Michael Kolodziej, MD: Sure. We should go back a step and recognize that a lot of what we’ve talked about is how to provide access to health care. And providing access is half of the challenge that we face in health care; the other half is how do we deal with the cost of providing health care? And the idea of migrating from a fee-for-service model to an alternative payment model is to address this issue of cost.
It’s presuming that we've already solved the issue of access, and now we want to find a way to manage cost. And what I’ve tried to do is address four contributors to cost. Now, those four areas are hospitals, the health insurance companies, the pharmaceutical industry, and then doctors themselves.
John, you and I, we go to the same meetings. And when we go to those meetings, there are certain villains that are just traditionally trotted out there for public ridicule. And those primarily are the insurance companies and the hospitals.
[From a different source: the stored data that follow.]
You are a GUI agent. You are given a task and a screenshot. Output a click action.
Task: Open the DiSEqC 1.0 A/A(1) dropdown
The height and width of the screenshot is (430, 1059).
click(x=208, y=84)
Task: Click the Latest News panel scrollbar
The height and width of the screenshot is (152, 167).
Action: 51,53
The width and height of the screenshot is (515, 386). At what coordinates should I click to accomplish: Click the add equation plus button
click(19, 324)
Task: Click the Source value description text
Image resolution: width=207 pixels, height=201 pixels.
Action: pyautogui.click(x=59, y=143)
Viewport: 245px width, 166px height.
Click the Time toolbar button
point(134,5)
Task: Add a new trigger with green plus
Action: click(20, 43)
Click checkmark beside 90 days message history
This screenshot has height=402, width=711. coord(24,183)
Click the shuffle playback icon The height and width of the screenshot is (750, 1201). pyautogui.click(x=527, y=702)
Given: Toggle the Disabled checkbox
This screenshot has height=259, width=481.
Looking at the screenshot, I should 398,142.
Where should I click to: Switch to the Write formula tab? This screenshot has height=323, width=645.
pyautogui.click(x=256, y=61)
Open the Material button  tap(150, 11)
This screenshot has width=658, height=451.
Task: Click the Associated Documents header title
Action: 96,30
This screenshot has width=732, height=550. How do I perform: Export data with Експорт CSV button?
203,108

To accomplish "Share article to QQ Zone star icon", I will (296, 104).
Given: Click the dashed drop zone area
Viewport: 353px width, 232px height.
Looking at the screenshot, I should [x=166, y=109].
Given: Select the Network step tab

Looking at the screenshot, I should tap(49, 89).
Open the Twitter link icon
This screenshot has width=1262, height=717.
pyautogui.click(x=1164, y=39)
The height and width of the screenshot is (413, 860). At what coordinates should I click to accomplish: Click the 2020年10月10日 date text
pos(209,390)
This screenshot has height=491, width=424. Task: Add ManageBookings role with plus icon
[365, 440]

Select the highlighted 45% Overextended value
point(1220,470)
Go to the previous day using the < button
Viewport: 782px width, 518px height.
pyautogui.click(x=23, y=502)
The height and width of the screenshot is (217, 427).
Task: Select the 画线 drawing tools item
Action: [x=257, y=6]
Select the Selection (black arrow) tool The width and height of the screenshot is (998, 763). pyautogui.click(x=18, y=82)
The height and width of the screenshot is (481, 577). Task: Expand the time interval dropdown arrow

Often because the pharmaceutical companies have a heavy presence at the meetings that we go to, they get a little bit less of a tarring and feathering. And physicians, of course, are never responsible for any of the cost problems, ever.
So, I thought, in the spirit of fairness, we should talk about all four of them. That’s how this whole issue of alternative payment models is sort of the overarching way that we’re going to try to fix the cost problem. But we need to get a little bit more into the weeds with each of these individual contributors.
Hennessy: You make a really good point that depending on the meeting you go to, there’s always a punching bag somewhere in the room. You just have to figure out what label’s been put on it at a particular point in time.
You mentioned the four groups that’s a lot of ground to cover. You mentioned access too, which I think is interesting. This all assumes you can actually get an appointment with a physician, and you can afford your deductible and co-pays. That you can actually get through the front door. […]
A couple of things I take from our conversation: one, is that we’ve written these buckets of hospitals, health insurers, pharmacy or pharmaceutical manufacturers, and physicians, and some of those are lines are blurring. The other thing I take from the conversation is, there’s an old game theory called the Prisoner’s Dilemma, where theoretically we all cooperate and we can control costs and make this affordable, but each individual party has incentives to sort of maximize their own return. And it seems like we somehow see that behavior amongst these different players.
Dr Kolodziej: Yeah, there’s another one that I like, which is the Tragedy of the Commons. We’ve got this public grass, and everybody has their livestock, and for everything to work out at the end of the day, we have to share that grass. None of these parties really want to share the grass. They all think they’re innocent, but to some extent, greater or lesser, they’re all guilty, and things are going to have to change if we're going to approach the cost problem.